Reputation: 1291
I have a binomial classification problem on the dataset with mixed data,
department category
promoted category
review float64
projects int64
salary category
tenure float64
satisfaction float64
bonus category
avg_hrs_month float64
left int32
dtype: object
I have tried to run a DecisionTreeClassifier() with gridsearch and am getting different results depending on whether I use ColumnTransformer() and Pipeline().
with my code without a pipeline, I am getting the best score of 0.925.
# encoding ordinal and categorical variables
oe = OrdinalEncoder()
df[["salary","left"]] = oe.fit_transform(df[["salary", "left"]])
ohe = OneHotEncoder()
df[ohe.get_feature_names_out(['department']).tolist()] = ohe.fit_transform(df.iloc[:, :1].values).toarray()
list_of_names = ohe.get_feature_names_out(['department']).tolist()
df[[s.replace("department_", "") for s in list_of_names]] = ohe.transform(df.iloc[:, :1].values).toarray()
df = df.loc[:,~df.columns.str.contains('department')].copy()
df
# modelling
cross_val_df, test_df = train_test_split(over_df, train_size=0.80, test_size=0.20, random_state=32)
rfc = RandomForestClassifier(random_state=32)
parameter_grid = {
'max_depth':[30, 40, 50, 70],
'n_estimators':[ 80, 100, 120, 130, 150]
}
grid_search = GridSearchCV(estimator=rfc, cv=6, param_grid=parameter_grid, scoring='f1').fit(cross_val_df.drop("left", axis=1), cross_val_df["left"])
grid_search.best_params_
{'max_depth': 40, 'n_estimators': 150}
grid_search.best_score_
0.9252745706259379
however, with my code with a pipeline, I am getting only 0.599.
# encoding ordinal and categorical features
ord_features = ["salary"]
ordinal_transformer = OrdinalEncoder()
cat_features = ["department"]
categorical_transformer = OneHotEncoder(handle_unknown="ignore")
# column transformer
preprocessor = ColumnTransformer(
transformers=[
("ord", ordinal_transformer, ord_features),
("cat", categorical_transformer, cat_features ),
]
)
# pipeline
clf = Pipeline(
steps=[("preprocessor", preprocessor), ("classifier", RandomForestClassifier())]
)
cross_val_df, test_df = train_test_split(df_over, train_size=0.80, test_size=0.20, random_state=32)
param_grid = {
'classifier__max_depth':[30, 40, 50,70],
'classifier__n_estimators':[ 80, 100, 120, 130, 150]
}
grid_search = GridSearchCV(clf, param_grid,scoring='f1', cv=6)

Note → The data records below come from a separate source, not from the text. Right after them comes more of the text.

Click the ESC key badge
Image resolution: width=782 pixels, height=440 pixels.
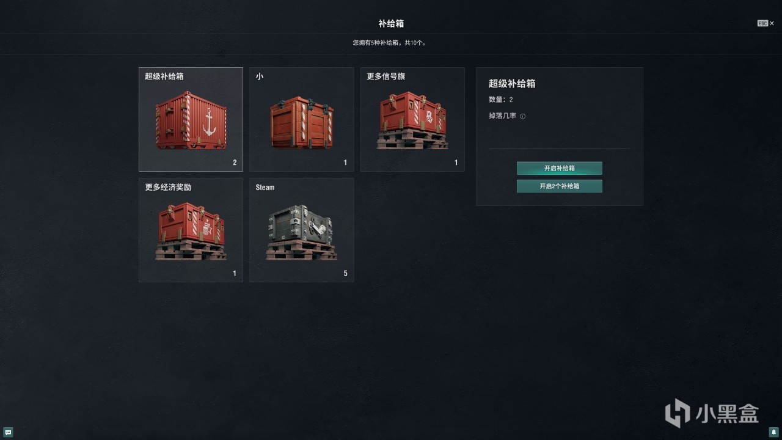[x=762, y=23]
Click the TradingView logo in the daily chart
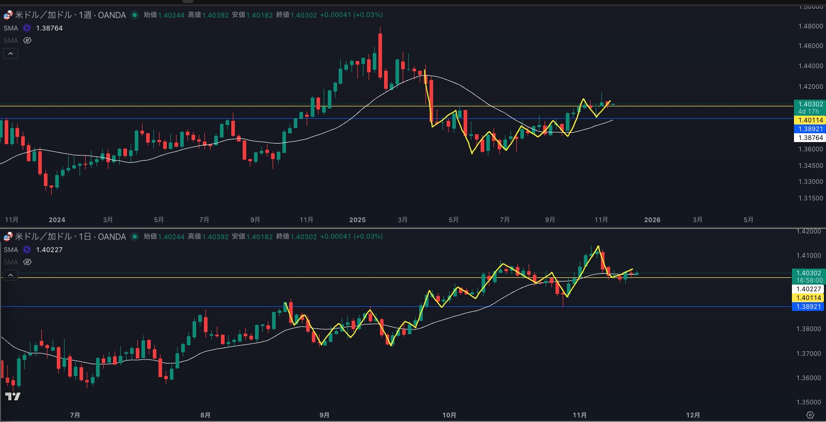The width and height of the screenshot is (826, 422). click(x=12, y=396)
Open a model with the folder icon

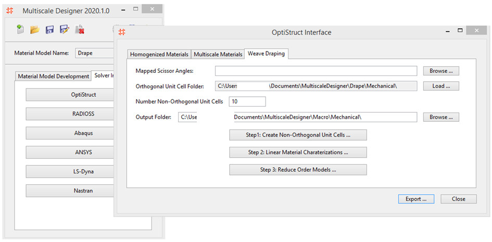click(35, 30)
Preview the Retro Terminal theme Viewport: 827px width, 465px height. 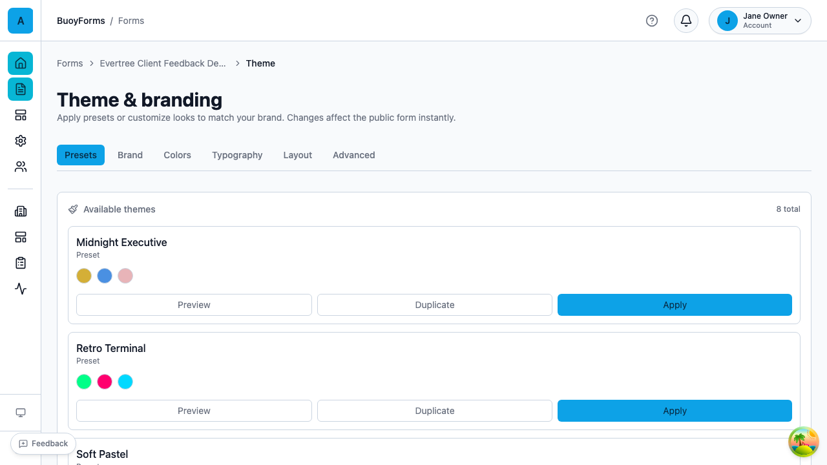194,411
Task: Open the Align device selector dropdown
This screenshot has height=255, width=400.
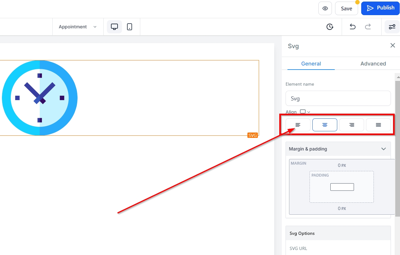Action: pos(305,112)
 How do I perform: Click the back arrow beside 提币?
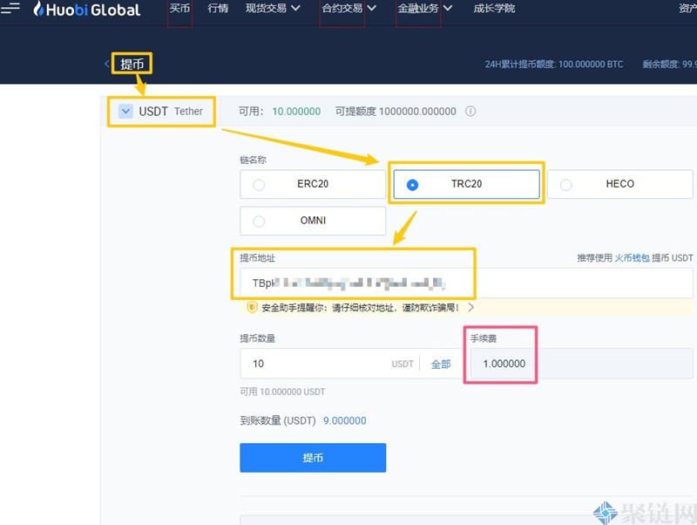click(x=105, y=64)
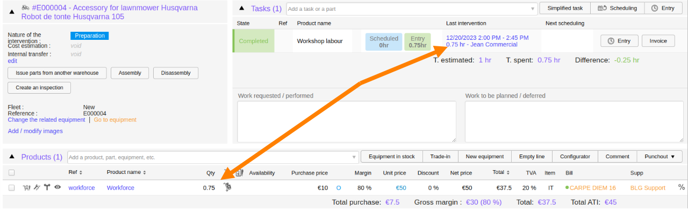Click the split-arrows icon in workforce row
This screenshot has width=688, height=210.
(x=47, y=188)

grid_search.fit(cross_val_df.drop("left", axis=1), cross_val_df["left"])
grid_search.best_params_
{'classifier__max_depth': 70, 'classifier__n_estimators': 80}
grid_search.best_score_
0.5990146701866147
clf.set_params(**grid_search.best_params_)
clf.fit(cross_val_df.drop("left", axis=1), cross_val_df["left"])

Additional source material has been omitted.